-- Start of DOCUMENT TEXT --
All 300 seats in the National Assembly
- Turnout: 92.76%
|  | Majority party |  |
| Leader | Klement Gottwald |  |
| Party | KSČ |  |
| Alliance | National Front |  |
| Seats after | 160 |  |
| Seat change | +67 |  |
| Prime Minister before election Klement Gottwald KSČ | Elected Prime Minister Klement Gottwald KSČ |

= 1948 Czechoslovak parliamentary election =

Parliamentary elections were held in Czechoslovakia on 30 May 1948. They were the first elections held under Communist rule; the Communist Party of Czechoslovakia (KSČ) had seized complete power four months earlier.

The endgame began on 13 February, when a majority of the cabinet demanded that Communist Interior Minister Václav Nosek stop packing the police with Communists. Nosek refused, and was supported by Prime Minister and Communist Party leader Klement Gottwald. On 21 February, 12 non-Communist ministers (out of a total of 27 ministers) resigned, believing that President Edvard Beneš would side with them and force Gottwald to either back down, resign, or call early elections that the Communists would not have time to rig. Beneš initially supported their position, and refused to accept their resignations. By this time, however, Gottwald had dropped all pretense of liberal democracy. He not only refused to resign, but demanded the appointment of a Communist-dominated government under threat of a general strike. His Communist colleagues occupied the offices of the non-Communist ministers.

Fearing Red Army intervention, Beneš gave way on 25 February and appointed a new government in accordance with Gottwald's demands. Communists and pro-Moscow Social Democrats held most of the key posts. Members of the other parties still figured, so it was still technically a coalition. However, all non-Communist ministers except Foreign Minister Jan Masaryk were fellow travellers handpicked by the Communists. On 9 May, a new constitution was approved by the now-subservient Constituent National Assembly. Although it declared Czechoslovakia a people's democratic state and branded the coup as a defense of "the People's Democratic Order," it was not a completely Communist document. However, the influence of the 1936 Soviet Constitution was strong enough that Beneš refused to sign it.

The reconfigured government scheduled elections that set the tone for all elections held in Czechoslovakia until 1989. Voters were presented with a single list from the National Front, a postwar coalition that had been converted into a Communist-dominated patriotic organisation. Voters could only reject the list by requesting a blank ballot. The Front officially received 89.2 percent of the vote, with the Communists and their Slovak branch winning 214 of the 300 seats (160 for the main party and 54 for the Slovak branch), enough for a majority in their own right. Their majority grew even larger when the Social Democrats merged with the Communists later in the year.
-- End of DOCUMENT TEXT --
-- Start of DATASET EXTRACT --
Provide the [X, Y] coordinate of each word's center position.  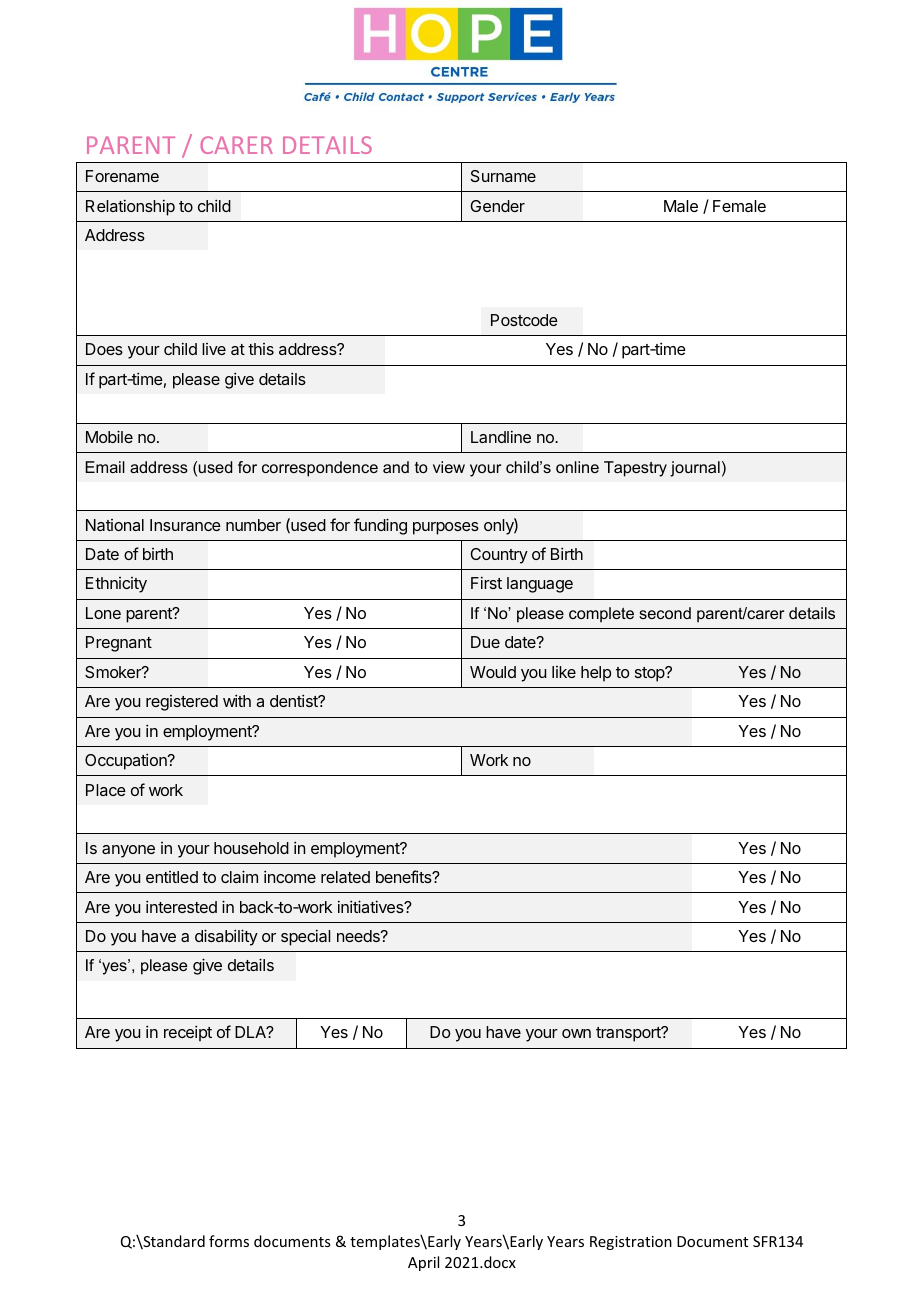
-- End of DATASET EXTRACT --
Reproduce the passage of the 1948 Czechoslovak election text starting with "All 300 seats" and going on through "four months earlier.", renaming "National Front" as "Národní fronta" wherever it occurs.

_OUTPUT BELOW_
All 300 seats in the National Assembly
- Turnout: 92.76%
|  | Majority party |  |
| Leader | Klement Gottwald |  |
| Party | KSČ |  |
| Alliance | Národní fronta |  |
| Seats after | 160 |  |
| Seat change | +67 |  |
| Prime Minister before election Klement Gottwald KSČ | Elected Prime Minister Klement Gottwald KSČ |

= 1948 Czechoslovak parliamentary election =

Parliamentary elections were held in Czechoslovakia on 30 May 1948. They were the first elections held under Communist rule; the Communist Party of Czechoslovakia (KSČ) had seized complete power four months earlier.